One of the threads occasionally locks at
PyThread_acquire_lock/pthread_cond_wait when trying to get the
interpreter_lock or the import_lock. This thread will block there forever.

But other threads may get the same lock w/o any problem at all as it seems.
And when I look on it in gdb it looks even more astonishing:

(gdb) bt
#0 0x4026cea9 in sigsuspend () from /lib/libc.so.6
#1 0x4003bd48 in __pthread_wait_for_restart_signal () from
/lib/libpthread.so.0
#2 0x4003814b in pthread_cond_wait () from /lib/libpthread.so.0
#3 0x080fc44a in PyThread_acquire_lock (lock=0x81ac940, waitflag=1)
at Python/thread_pthread.h:374
#4 0x080d3187 in PyEval_RestoreThread (tstate=0x815a358) at
Python/ceval.c:342
#5 0x0806ac04 in capisuite_disconnect (args=0x8208bdc) at
capisuitemodule.cpp:422
#6 0x080ab897 in PyCFunction_Call (func=0x8172fa0, arg=0x8208bdc,
kw=0x4035bc90) at Objects/methodobject.c:90
#7 0x080d0290 in eval_frame (f=0x81e42dc) at Python/ceval.c:2004
#8 0x080d0c9c in PyEval_EvalCodeEx (co=0x826c318, globals=0xfffffffc,
locals=0x0, args=0x81fbda4, argcount=5, kws=0x81fbdb8, kwcount=0,
defs=0x0, defcount=0, closure=0x0) at Python/ceval.c:2585
#9 0x080d1c4d in fast_function (func=0xfffffffc, pp_stack=0xfffffffc, n=-4,
na=5, nk6297892) at Python/ceval.c:3161
#10 0x080d01e7 in eval_frame (f=0x81fbbec) at Python/ceval.c:2024
#11 0x080d0c9c in PyEval_EvalCodeEx (co=0x82ae2a8, globals=0xfffffffc,
locals=0x0,args=0x81f77b8, argcount=1, kws=0x0, kwcount=0, defs=0x0,
defcount=0, closure=0x0) at Python/ceval.c:2585
#12 0x08115f84 in function_call (func=0x8265f0c, arg=0x81f77ac, kw=0x0)
at Objects/funcobject.c:374
#13 0x080936ae in PyObject_Call (func=0x8, arg=0x81f77ac, kw=0x0) at
Objects/abstract.c:1684
#14 0x080d1a49 in PyEval_CallObjectWithKeywords (func=0x8265f0c,
arg=0x81f77ac, kw=0x0) at Python/ceval.c:3049
#15 0x08093685 in PyObject_CallObject (o=0x8265f0c, a=0x81f77ac) at
Objects/abstract.c:1675
#16 0x08066386 in PythonScript::run() (this=0x8174ee0) at
pythonscript.cpp:80
#17 0x0806822e in IdleScript::run() (this=0x8174ee0) at idlescript.cpp:59
#18 0x40090ee1 in ost::ThreadImpl::ThreadExecHandler(ost::Thread*) ()
from /usr/lib/libccgnu2-0.99.so.0
#19 0x4009025c in ccxx_exec_handler.1 () from /usr/lib/libccgnu2-0.99.so.0
#20 0x400391b0 in pthread_start_thread () from /lib/libpthread.so.0

Ok, it tries to get the global lock but:

(gdb) print *((pthread_lock*) interpreter_lock)
$7 = {locked = 0 '\0', lock_released = {__c_lock = {__status = 0,
__spinlock = 0}, __c_waiting = 0x0}, mut = {__m_reserved = 0, __m_count = 0,
__m_owner = 0x0, __m_kind = 0, __m_lock = {__status = 0, __spinlock = 0}}}

So the lock is indeed not locked!! I don't understand this at all.

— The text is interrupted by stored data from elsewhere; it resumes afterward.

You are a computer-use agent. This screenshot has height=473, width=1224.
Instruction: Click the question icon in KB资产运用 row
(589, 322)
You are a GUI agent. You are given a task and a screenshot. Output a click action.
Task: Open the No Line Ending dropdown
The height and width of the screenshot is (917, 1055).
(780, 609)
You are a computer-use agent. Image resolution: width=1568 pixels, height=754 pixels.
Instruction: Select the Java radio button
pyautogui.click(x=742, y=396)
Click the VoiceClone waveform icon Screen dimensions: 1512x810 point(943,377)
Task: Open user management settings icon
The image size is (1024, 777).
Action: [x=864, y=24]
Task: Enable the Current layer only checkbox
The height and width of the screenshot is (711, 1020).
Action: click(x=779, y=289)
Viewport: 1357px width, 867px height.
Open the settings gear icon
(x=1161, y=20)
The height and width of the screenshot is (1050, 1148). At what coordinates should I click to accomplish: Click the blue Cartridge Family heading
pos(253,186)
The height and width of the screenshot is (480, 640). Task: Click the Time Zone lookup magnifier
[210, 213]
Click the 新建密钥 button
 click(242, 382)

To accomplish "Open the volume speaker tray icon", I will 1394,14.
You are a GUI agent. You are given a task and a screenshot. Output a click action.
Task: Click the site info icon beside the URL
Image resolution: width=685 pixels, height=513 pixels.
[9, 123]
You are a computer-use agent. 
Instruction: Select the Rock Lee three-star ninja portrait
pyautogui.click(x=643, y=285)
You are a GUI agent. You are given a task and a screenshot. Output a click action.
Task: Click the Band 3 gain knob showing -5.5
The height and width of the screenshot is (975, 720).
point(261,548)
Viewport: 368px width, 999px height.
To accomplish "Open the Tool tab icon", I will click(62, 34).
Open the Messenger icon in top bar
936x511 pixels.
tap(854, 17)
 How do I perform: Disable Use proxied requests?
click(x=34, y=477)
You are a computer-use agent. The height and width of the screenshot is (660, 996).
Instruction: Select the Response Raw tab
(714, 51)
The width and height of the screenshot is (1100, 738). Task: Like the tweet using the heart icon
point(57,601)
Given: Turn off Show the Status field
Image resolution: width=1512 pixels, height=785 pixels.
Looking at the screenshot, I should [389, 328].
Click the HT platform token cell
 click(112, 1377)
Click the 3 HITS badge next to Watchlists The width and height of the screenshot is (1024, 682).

The same phenomenom I saw once when trying to get the import_lock.

pthread_cond_wait () was blocked but import_lock_level was 0 and
import_lock_thread was -1.

Anybody seen anything like this?

It occurs on GNU/Linux using pthreads from glibc 2.2.5. I'm using Python
2.2.1 but can't see that 2.2.2 will improve this somehow...

This is very important for me as the program will get my diploma thesis and
if I couldn't get this problem solved in the next week, I'll get in real
trouble. :-((

So please, please if any of you has some idea which could be helpful, please
tell me!! TIA!!!

--
Ciao,

Gernot

Search Discussions

  • Jeremy Hylton at Feb 6, 2003 at 6:18 pm
    Gernot Hillier <ghillie at suse.de> wrote in message news:<b1tqqs$q4e$1 at Fourier.suse.de>...
    pthread_cond_wait () was blocked but import_lock_level was 0 and
    import_lock_thread was -1.

    Anybody seen anything like this?

    It occurs on GNU/Linux using pthreads from glibc 2.2.5. I'm using Python
    2.2.1 but can't see that 2.2.2 will improve this somehow...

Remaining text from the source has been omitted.